Your instructions: Within the records below, reproduce without change the lines from the line that has "You are a computer-use" through the line that has "Instruction: Click the", and only those.

Records:
--------------------
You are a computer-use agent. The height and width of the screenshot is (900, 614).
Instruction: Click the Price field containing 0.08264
--------------------
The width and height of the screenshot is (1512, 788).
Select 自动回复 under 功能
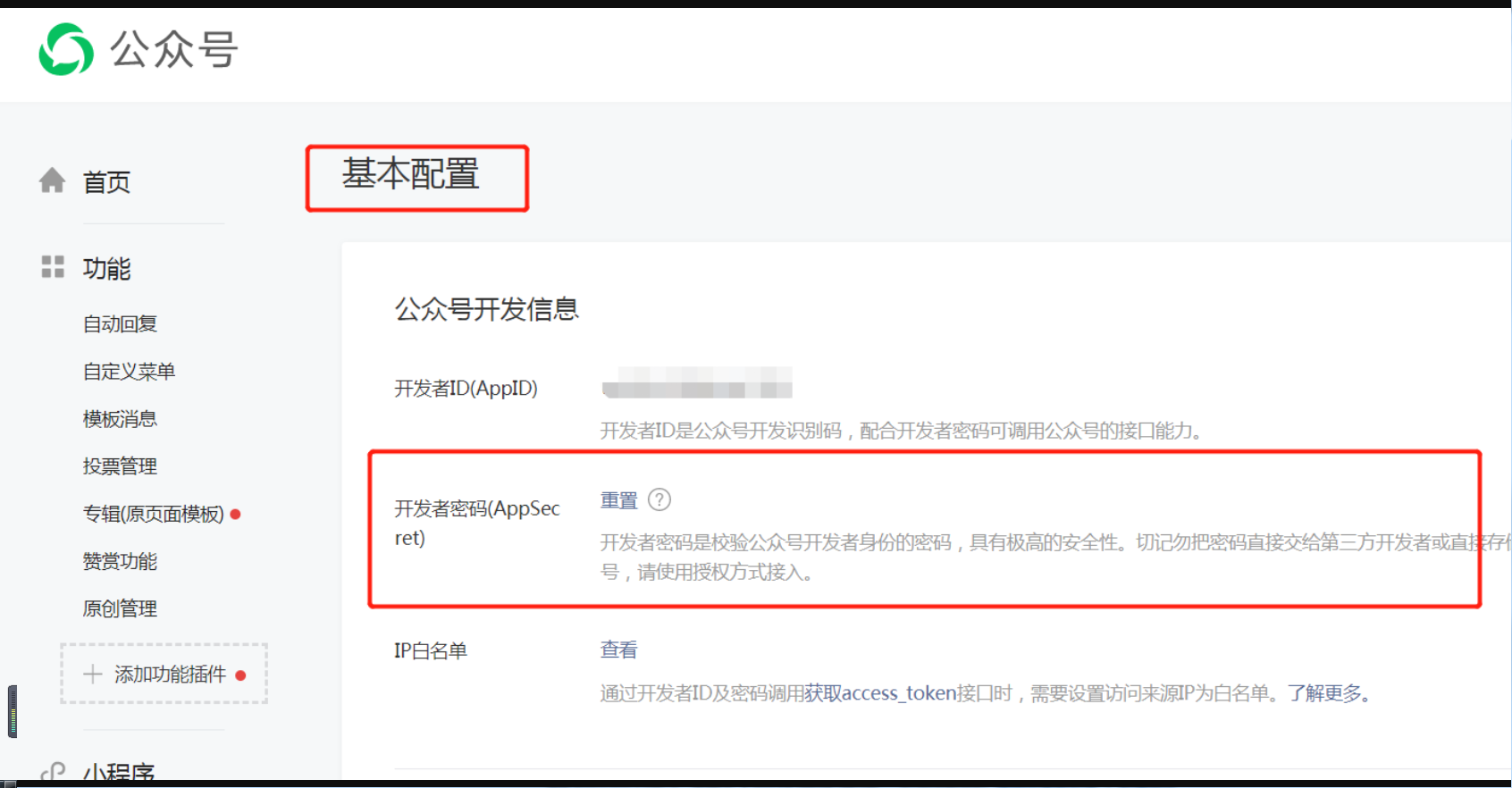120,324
--------------------
Answer to this problem:
You are a computer-use agent. The height and width of the screenshot is (900, 614).
Instruction: Click the Price field containing 0.08264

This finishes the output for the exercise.